The aim of this research is the exploration of AM technology potentials as a
feasible and robust design and manufacturing solution for structural building
elements. This research is based on the redesign of an existing node, applying the
new production opportunities of AM. This resulted in insights into the different
design steps involved and knowledge on process, costs and structural
characteristics. The start was a topology optimization on an existing design for a
structural node, followed by a further rationalized design for production. A
comparison in aesthetics, structural behavior and costs has been carried out
between the new design and the conventional design. The first results look very
promising and the work will be continued to enable the use of these new
opportunities in structural designs in the near future.
1 Introduction
From 2008 till 2013 Arup was involved in the design of the tensegrity
structures for the Grote Marktstraat in The Hague, the Netherlands, which were to
be used as street lighting. Figure 1 shows a rendering of one of the lighting
elements.
Tensegrity - tensional integrity - is a structural principle based on the use of
isolated components in compression inside a net of continuous tension, in such a
way that the compressed members do not directly connect and the tension cables
define the system spatially.
S. Galjaard, S. Hofman and S. Ren
Figure 1: Rendering of one of the original tensegrity structures in The Hague. This design
will not be built as such. Architect: ELV Architecten © Studio i2
Due to the irregular shape of the structure, the structural nodes, connecting the
cables to the struts within the tensegrity, all have slightly different shapes. There
are 1200 variations in angle and position of the attached cables. Figure 2 shows
one of the nodes from the original design.
Figure 2: Model of the structural node and light fixture, linking six cables to a strut.
Conventional production of the nodes includes high labor intensity as it is
literally a ‘one of’ production a 1200 times over with very little rationalization.
New Opportunities to Optimize Structural Designs in Metal
by Using Additive Manufacturing
Each node will be made from six to seven unique machined steel plates, welded on
a central tube in varying directions.
Funded by Invest in Arup we were able to explore novel methods of production
in order to research opportunities to produce the nodes in a faster and smarter way.
This research project has been executed separately from the original project and
only after our work on it was finished.
1.1 Additive Manufacturing
The term Additive Manufacturing refers to a whole set of different production
techniques, able to process different groups of materials like plastics, metals and
ceramics. The American Society for Testing and Materials (ASTM) defines it as a
process of joining materials to make objects from 3D model data, usually layer
upon layer, as opposed to subtractive manufacturing methodologies, such as
traditional machining.
During this research project we focused specifically on Selective Laser
Sintering (SLS) for metals, also called Direct Metal Laser Sintering or Selective
Laser Melting. During the production process, powdered metal material is
selectively melted layer by layer via lasers. Layers typically have a thickness of
20-100 µm. The metal is fully melted into a solid homogeneous mass. There is a
wide variety of alloys available and new ones are continuously being developed.
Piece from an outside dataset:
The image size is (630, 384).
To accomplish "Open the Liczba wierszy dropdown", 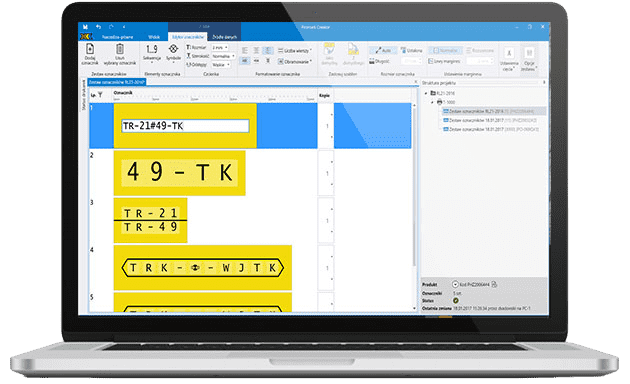I will pos(295,51).
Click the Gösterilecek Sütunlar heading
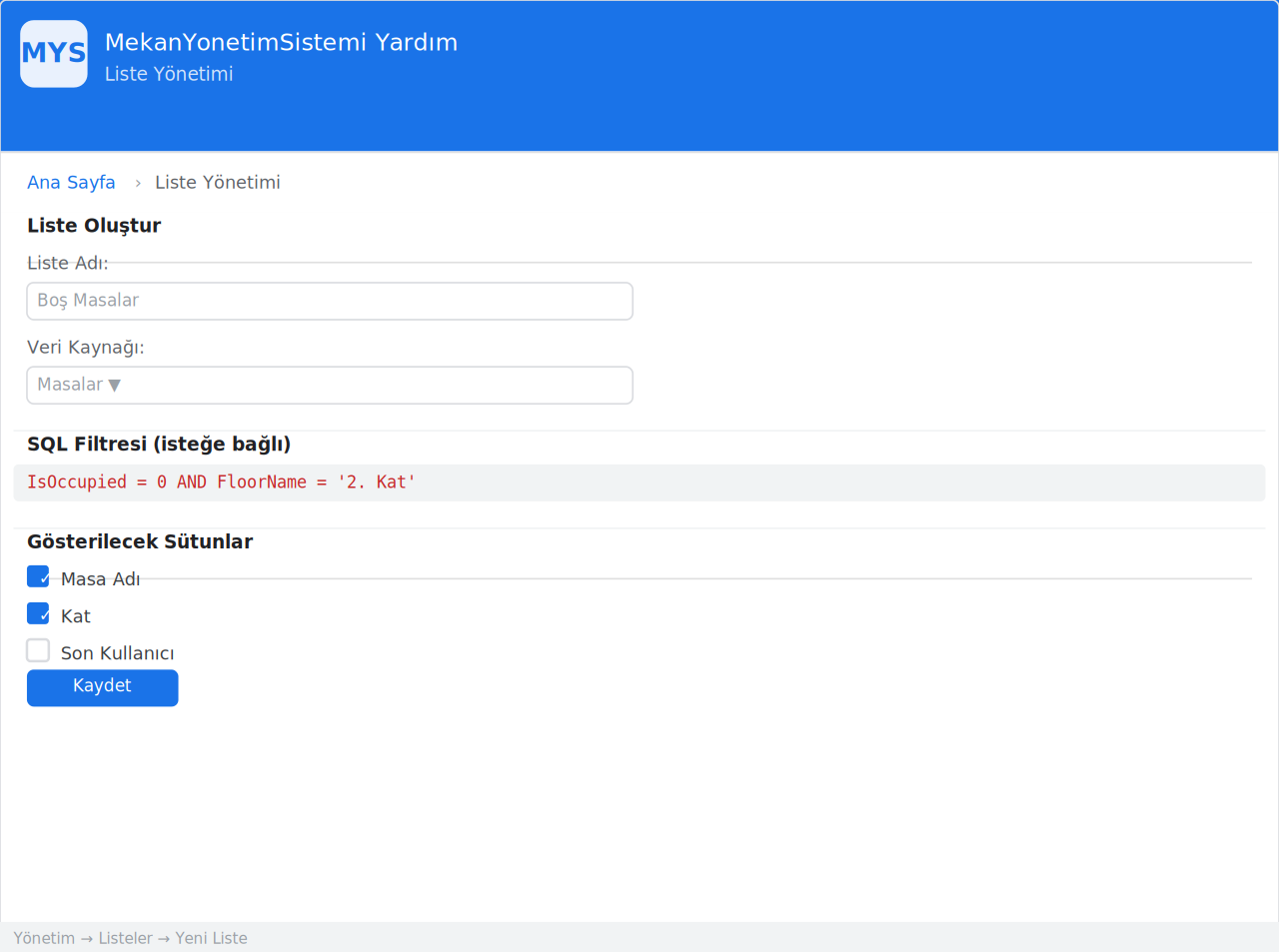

Products produced by SLS can have thin walls, deep cavities or hidden
channels, but sometimes need support structures due to the weight of the solidified
material and heat dissipation. The technique is mostly used in industries that
benefit from weight reduction and where products are complex and produced in
low quantities, like the aviation, aerospace and automotive industry.
2 Method
The set-up of our research consisted of the following three steps:
1. Topology optimization
2. Production of the optimized design
3. Detailing of the original design for comparison
2.1 Topology optimization
With the rapid development of computer aided design technique, topology
optimization as a design approach has been widely implemented to optimize
material layout when designing load-bearing structures. In the classical problem of
a Michell truss [Michell 1904], the optimal design concerns a minimum-weight for
the planar truss was generated for a given load and boundaries. In the earlier 60s, a
modern optimization theory was further developed based on mathematical
programming and sensitivity analysis [Schmit 1960]. This has triggered the
intensive development of various mathematical methods for topology optimization
and numerous commercial products to solve the design problem with remarkable
S. Galjaard, S. Hofman and S. Ren
complexity [Bendsϕe and Sigmund 2004]. By assuming a design domain subject to
a set of boundary condition, the optimal form can be predicted subject to the
prescribed performance targets.
The definition of the design domain is based on the traditional node design,
following a set of simplified starting points regarding loads, material and other
boundary conditions for one of the nodes. The starting points for analysis were as
follows:
1. 3D geometry of the original node.
2. To create an isolated model, limited to the part to which the cables are
connected. The connection to the strut and light fixture and pin & fork of the cable
are not included.
3. The node itself will be connected to a strut on one end and a lighting
fixture will be attached on the other end.
4. The node has six cables attached. Loads per cable have a maximum of
109 kN in tension. Design to load path.
5. The cables have a fork and pin that need enough space to be connected.
This requires the positions of the connection openings to be some distance apart.
6. The diameter and finishing of the node to be similar to the connecting
strut for aesthetical reasons, no design space constraints.
7. Reference material is a suitable steel/stainless steel or aluminum alloy.
8. Minimalize material, weight reduction.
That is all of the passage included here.